Fixing Nested groups with winbind part 1: Why the hell is it broken?

I've previously mentioned nested groups not working on our active directory/winbind/FreeBSD setup. For some reason groups in groups were not properly unfolded by winbind. I suspected this to be because the "domain functional level" was "windows 200 mixed", which is more compatible with older DC's. By now, we've moved to a new DC and raised the level to "windows 2003 native". Unfortunately, this didn't help one tiny bit. Still broken.

For example, the user mkooijma is present in various groups on our AD. Most of these groups are also member of the Actievelingen group, so mkooijma should be too. Yet, running id mkooijma, gives

uid=10008(mkooijma) gid=10000(Domain Users) groups=10000(Domain Users),
11001(Beheer), 11013(KasCo), 11004(BoCie), 11019(NoiZiA), 11029(Webredactie)


So, no Actievelingen group there.

Again motivated to start digging into source code to find out why this is, I ended up finding a nice big FIXME in the code. That part of the code, which was used by the id utility on FreeBSD (and presumably also by the file system), does not support nested groups.

Seeing a fine oppurtunity to do some coding, I've hacked up a couple of lines of code to supported nested groups there. And I'll be damned, but it worked. Running id mkooijma now gives:

uid=10008(mkooijma) gid=10000(Domain Users) groups=10000(Domain Users),
11001(Beheer), 11013(KasCo), 10001(Actievelingen), 11004(BoCie),
11019(NoiZiA), 10002(Webmasters.nested), 11029(Webredactie)


Nice job, so I submitted my patch to the samba-technical mailing list yesterday. I also started hanging out in #samba-technical, where I got into a discussion with Wilco (which I happen to know IRL) this morning about my patch. We discussed in what way I could make it not break on groups that are members of themselves (indirectly), or users that would end up in the same group multiple times. A few minutes into this discussion, vl walked in on IRC. Since he apparently has been working on winbind group mappings before, he pointed me on a few more fundamental flaws of my approach.

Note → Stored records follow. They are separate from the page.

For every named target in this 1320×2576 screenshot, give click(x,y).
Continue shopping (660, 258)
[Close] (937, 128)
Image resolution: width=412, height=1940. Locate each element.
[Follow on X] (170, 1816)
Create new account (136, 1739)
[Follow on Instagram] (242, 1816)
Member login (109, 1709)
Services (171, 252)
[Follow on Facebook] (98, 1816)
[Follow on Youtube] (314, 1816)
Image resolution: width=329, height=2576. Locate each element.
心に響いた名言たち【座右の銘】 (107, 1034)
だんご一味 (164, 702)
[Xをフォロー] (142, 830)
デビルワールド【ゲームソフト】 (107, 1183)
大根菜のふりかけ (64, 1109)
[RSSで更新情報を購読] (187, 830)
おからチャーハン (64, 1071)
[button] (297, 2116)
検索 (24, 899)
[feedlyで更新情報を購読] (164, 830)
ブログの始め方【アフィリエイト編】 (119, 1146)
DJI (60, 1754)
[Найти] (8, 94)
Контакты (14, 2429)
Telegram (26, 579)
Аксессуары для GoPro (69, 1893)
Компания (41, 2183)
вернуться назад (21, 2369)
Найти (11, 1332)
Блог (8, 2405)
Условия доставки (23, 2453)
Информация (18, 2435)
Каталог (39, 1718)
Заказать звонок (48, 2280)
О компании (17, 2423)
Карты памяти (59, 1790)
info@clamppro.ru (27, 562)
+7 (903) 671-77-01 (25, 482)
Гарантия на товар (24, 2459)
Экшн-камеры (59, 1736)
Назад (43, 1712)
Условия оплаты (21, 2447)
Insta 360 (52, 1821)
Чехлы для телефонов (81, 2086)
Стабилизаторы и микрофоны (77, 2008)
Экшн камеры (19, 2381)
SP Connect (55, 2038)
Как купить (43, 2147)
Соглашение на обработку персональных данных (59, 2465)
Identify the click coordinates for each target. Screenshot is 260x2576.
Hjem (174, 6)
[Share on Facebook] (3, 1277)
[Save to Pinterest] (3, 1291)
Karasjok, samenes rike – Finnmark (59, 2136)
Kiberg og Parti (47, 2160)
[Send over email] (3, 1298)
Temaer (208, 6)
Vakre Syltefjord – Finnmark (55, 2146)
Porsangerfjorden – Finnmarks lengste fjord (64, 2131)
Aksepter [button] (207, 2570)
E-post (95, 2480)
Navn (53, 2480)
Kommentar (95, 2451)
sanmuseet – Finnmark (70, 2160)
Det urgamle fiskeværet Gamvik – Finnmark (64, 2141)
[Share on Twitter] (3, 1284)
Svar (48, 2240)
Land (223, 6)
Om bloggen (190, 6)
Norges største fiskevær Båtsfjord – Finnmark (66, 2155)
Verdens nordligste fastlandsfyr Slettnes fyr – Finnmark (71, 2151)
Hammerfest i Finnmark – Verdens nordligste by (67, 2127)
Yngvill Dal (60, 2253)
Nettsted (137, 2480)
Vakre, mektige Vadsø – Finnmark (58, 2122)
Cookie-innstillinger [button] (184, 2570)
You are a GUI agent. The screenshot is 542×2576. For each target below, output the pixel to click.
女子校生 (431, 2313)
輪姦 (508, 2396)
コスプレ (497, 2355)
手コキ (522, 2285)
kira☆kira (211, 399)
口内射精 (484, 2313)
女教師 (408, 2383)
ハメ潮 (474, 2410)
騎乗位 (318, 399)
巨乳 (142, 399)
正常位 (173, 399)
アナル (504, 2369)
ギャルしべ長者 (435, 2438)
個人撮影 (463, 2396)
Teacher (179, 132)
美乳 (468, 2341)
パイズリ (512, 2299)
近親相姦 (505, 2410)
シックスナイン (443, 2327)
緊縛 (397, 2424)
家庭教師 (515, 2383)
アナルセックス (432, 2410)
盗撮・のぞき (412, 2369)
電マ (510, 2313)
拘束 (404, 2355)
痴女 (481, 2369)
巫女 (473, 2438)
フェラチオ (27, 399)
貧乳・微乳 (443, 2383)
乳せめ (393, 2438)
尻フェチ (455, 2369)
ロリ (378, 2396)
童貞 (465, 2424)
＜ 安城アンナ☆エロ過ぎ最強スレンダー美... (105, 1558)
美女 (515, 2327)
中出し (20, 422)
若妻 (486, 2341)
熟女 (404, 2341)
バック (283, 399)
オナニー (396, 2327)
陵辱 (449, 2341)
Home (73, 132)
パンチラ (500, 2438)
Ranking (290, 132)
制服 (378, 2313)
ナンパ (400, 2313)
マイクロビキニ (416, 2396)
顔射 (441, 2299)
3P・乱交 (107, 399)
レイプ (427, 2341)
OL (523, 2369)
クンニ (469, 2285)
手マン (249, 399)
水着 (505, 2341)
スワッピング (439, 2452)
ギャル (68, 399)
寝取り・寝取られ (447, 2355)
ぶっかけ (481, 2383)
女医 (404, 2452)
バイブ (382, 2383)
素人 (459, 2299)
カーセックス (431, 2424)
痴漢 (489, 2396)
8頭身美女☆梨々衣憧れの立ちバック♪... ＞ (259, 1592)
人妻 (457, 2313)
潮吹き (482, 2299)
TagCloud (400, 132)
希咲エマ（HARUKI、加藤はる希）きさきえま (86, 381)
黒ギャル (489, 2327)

It turns out that fixing the getgrent NSS interface is not really the way to go, for two reasons.

• Samba's getgrent interface is not really working that well. It does not support everything as it should, such as nested groups. Yet, the code is stable now, and trying to support nested groups, but not accounting for all possible scenarios will make the code unstable. Or more to the point:

17:01 < blathijs> okay, so the current code doesn't work but doesn't break
17:01 < blathijs> but my patch makes it break :-)

• Using getgrent for finding the groups a user is in is terribly inefficient. In short, getgrent returns a list of members for a group. So, to get the groups a user is on using getgrent the code has to iterate all existing groups and see if the user is in that particular group. Doable for a couple of groups, but it will not scale to hundreds or thousands groups and users.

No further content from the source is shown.